◆ **Excerpt to read**
=====
After its termination, MAGIC identified 50 combinations as underrepresented population subgroups. See Section III of the supplementary material for all the 50 combinations. Table 5 lists the top 10 underrepresented subgroups in descending order of their proportion in underrepresented patients (10% of all the patients who are eligible for <= 22.5% of trials). These 10 subgroups represent 64.3% of all the underrepresented patients determined by MAGIC. We can see that all the top 10 underrepresented population subgroups include elderly (> 64 years old) patients with relatively low HbA1c (less than 7.2%) and a wide range of BMI (18.5 kg/m²–39 kg/m²). This finding is consistent with our population representativeness analysis using one variable at a time [17, 21]. Compared with underrepresented subgroups, the well-represented patients (eligible for >= 66.4% of trials) are younger (age between 44 and 64) and have higher HbA1c (> 7.2%).

Table 5.

The top 10 underrepresented subgroups of T2DM patients. Underrepresented patients were identified by MAGIC as those who satisfy eligibility criteria of age, BMI, HbA1c, and gender simultaneously in <= 22.5% T2DM trials.
=====
◆ **Input data**
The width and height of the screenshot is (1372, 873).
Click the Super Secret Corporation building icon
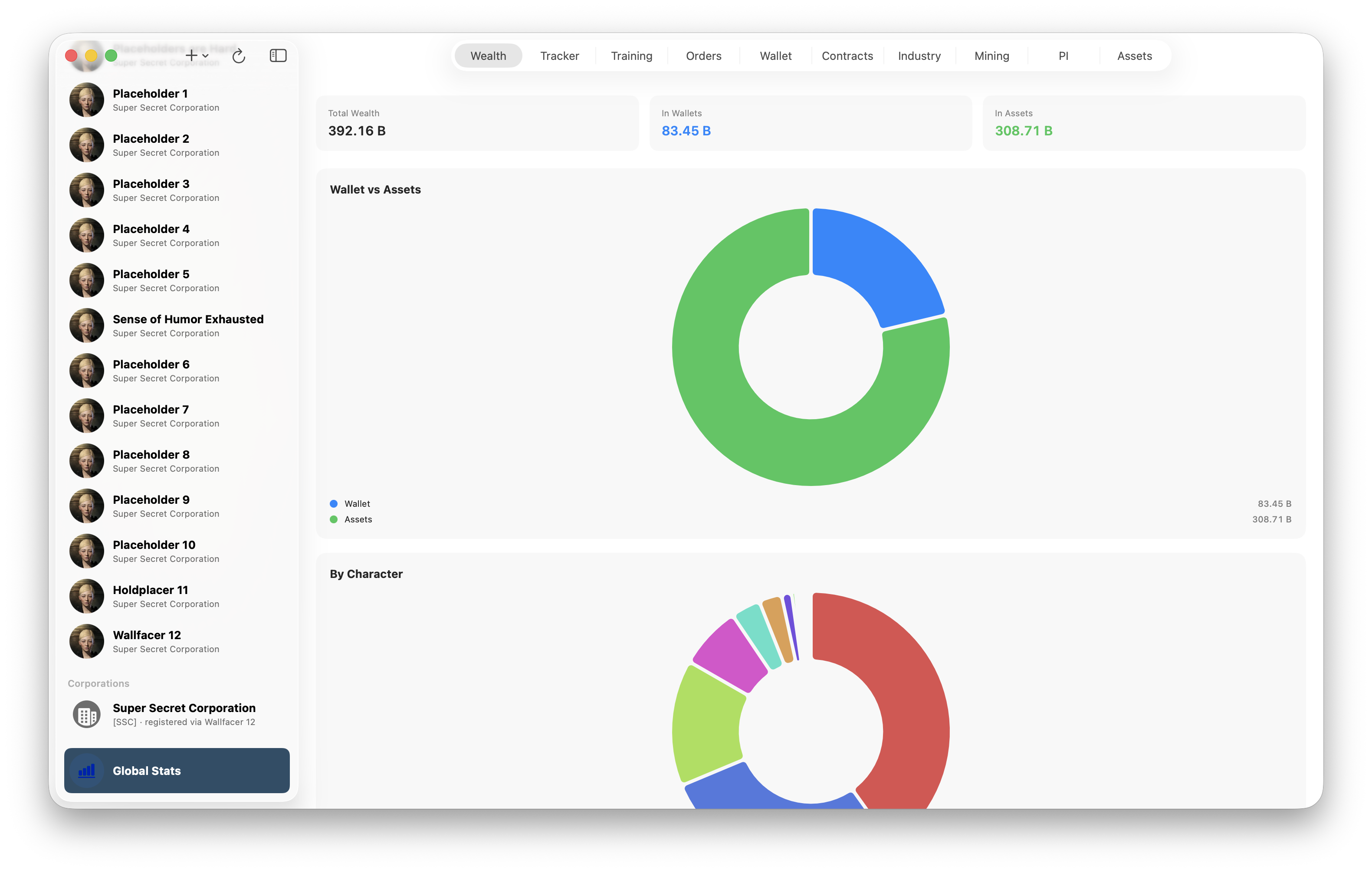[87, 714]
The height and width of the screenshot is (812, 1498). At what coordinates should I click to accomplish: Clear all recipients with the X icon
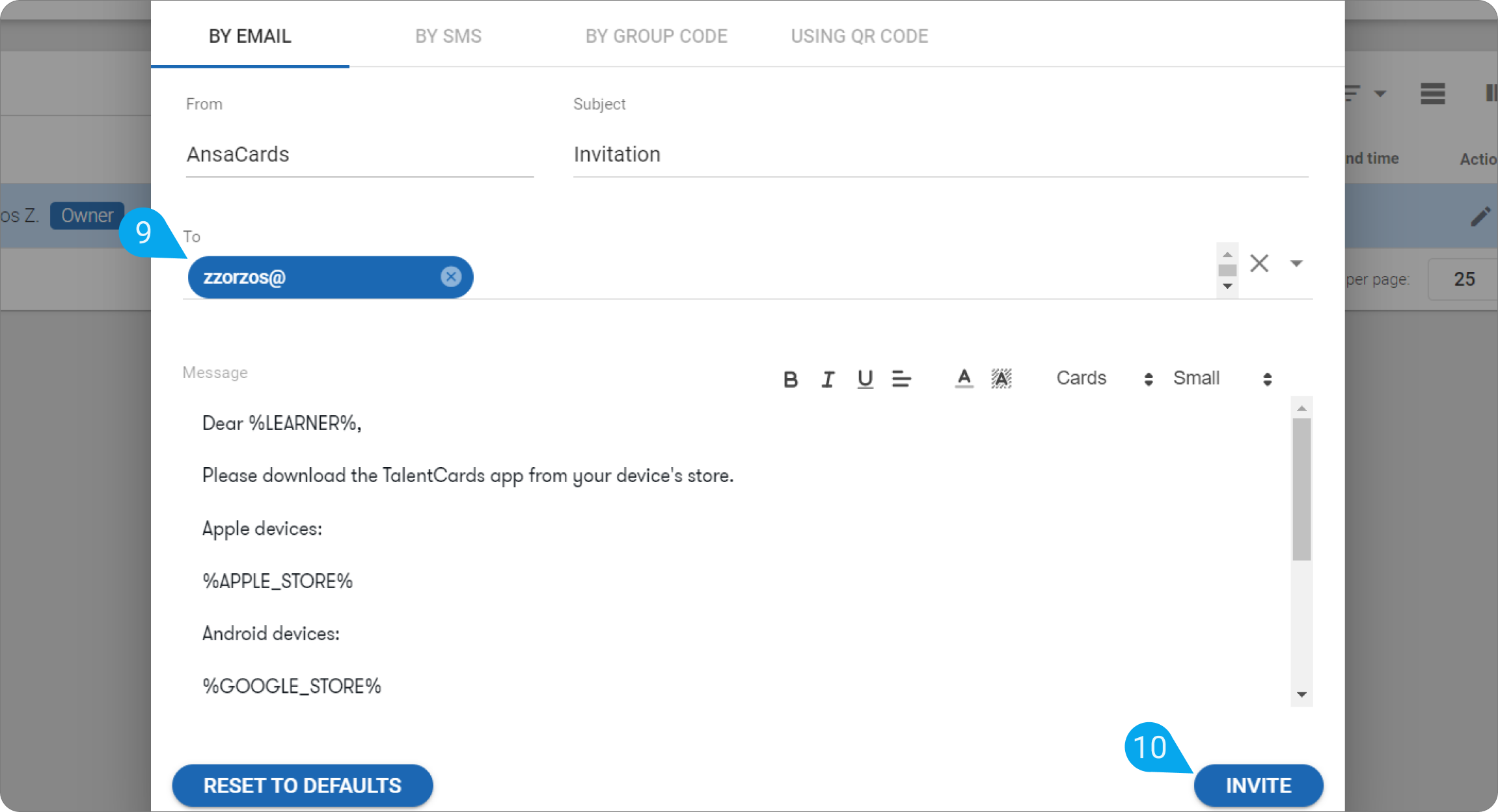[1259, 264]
=====
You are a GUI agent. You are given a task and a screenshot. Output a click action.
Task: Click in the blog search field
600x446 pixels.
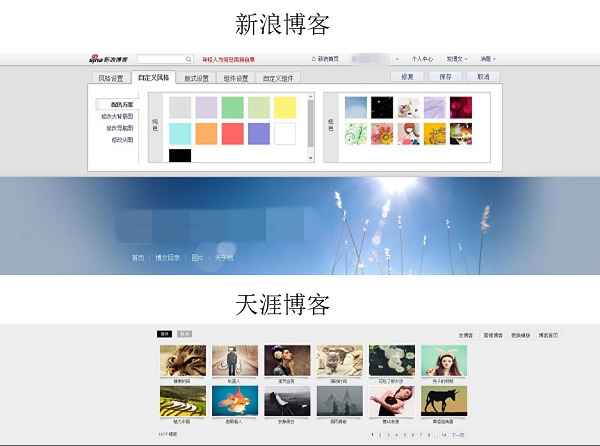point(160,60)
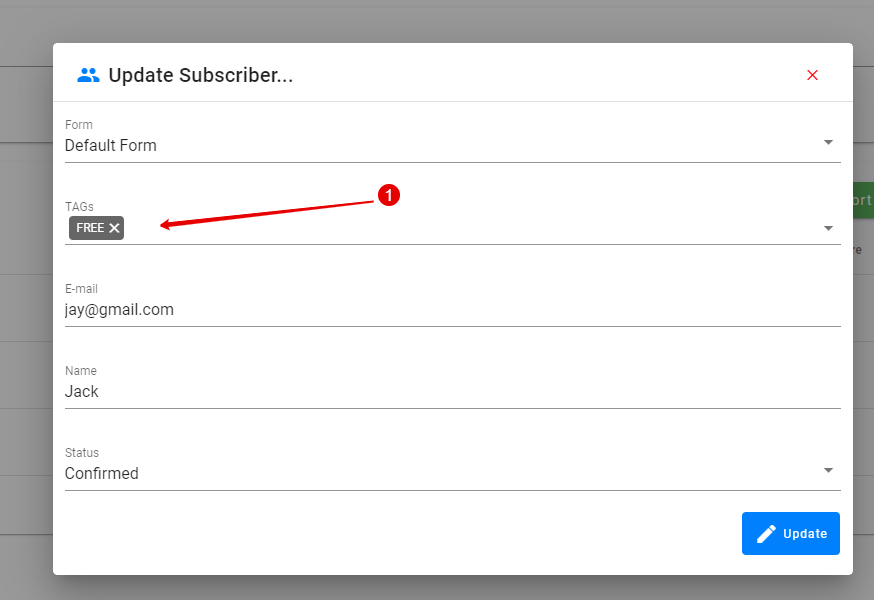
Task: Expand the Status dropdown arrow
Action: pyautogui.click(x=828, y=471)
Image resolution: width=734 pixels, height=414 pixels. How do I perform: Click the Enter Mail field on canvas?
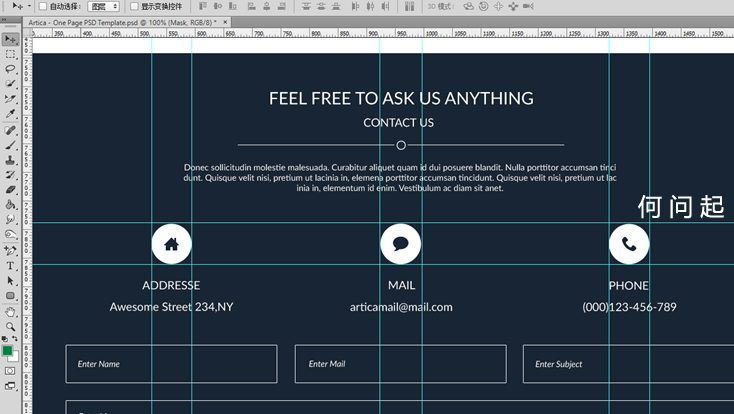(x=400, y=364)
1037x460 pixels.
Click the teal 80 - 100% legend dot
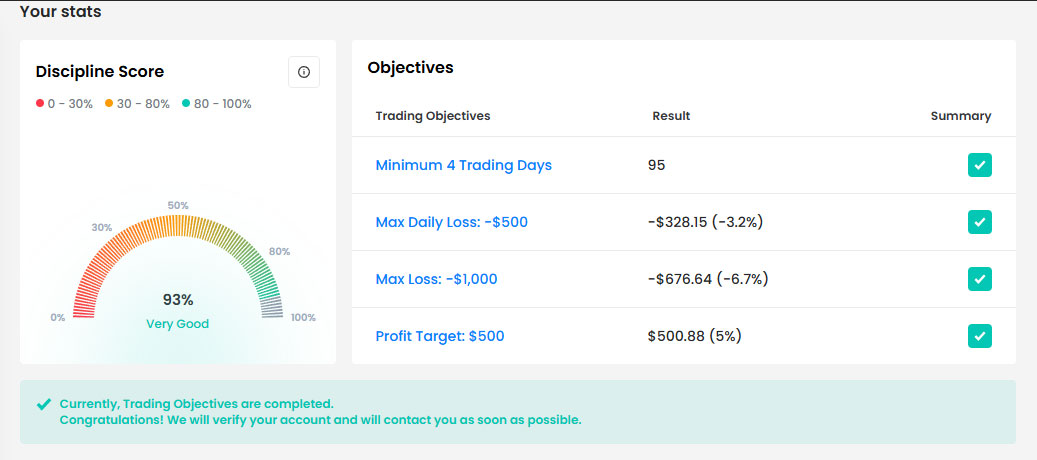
=====
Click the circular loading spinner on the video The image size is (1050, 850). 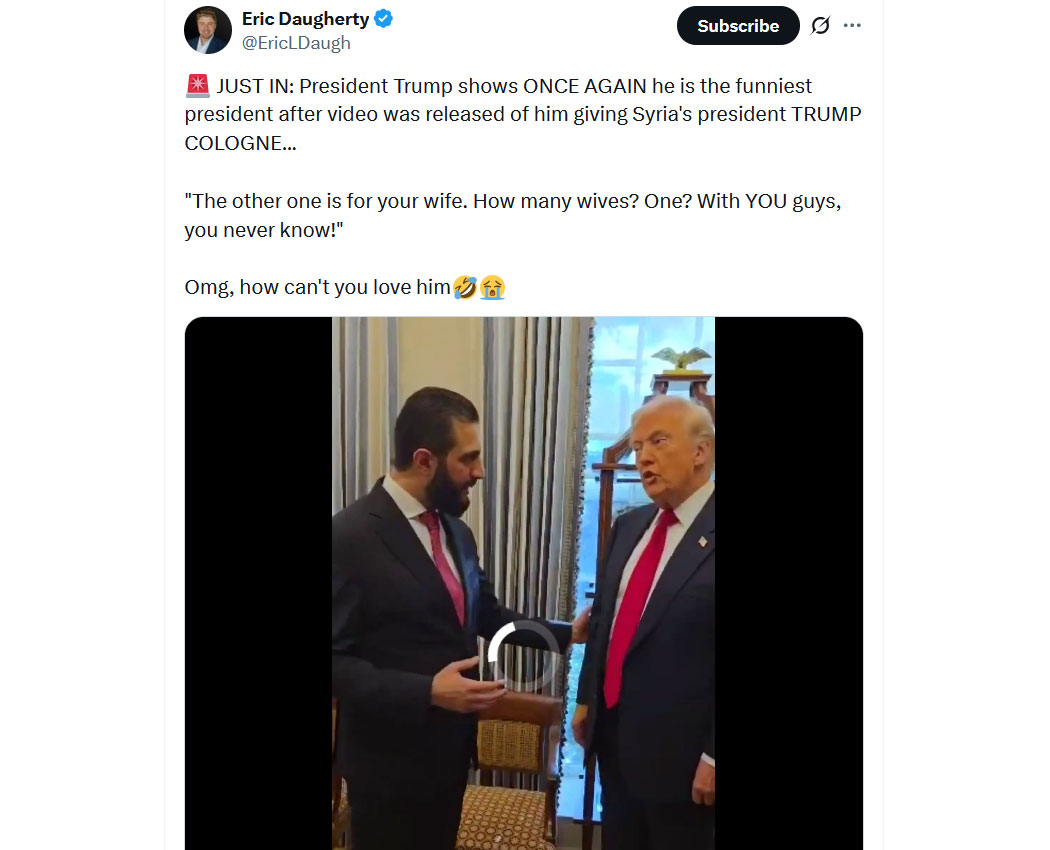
=====
◆ **Problem**
List the eligibility criteria that, according to the excerpt on T2DM trial representativeness, patients had to satisfy at the same time to be identified by MAGIC as underrepresented. The rows are not needed for what follows.

◆ **Reply**
Age, BMI, HbA1c, and gender.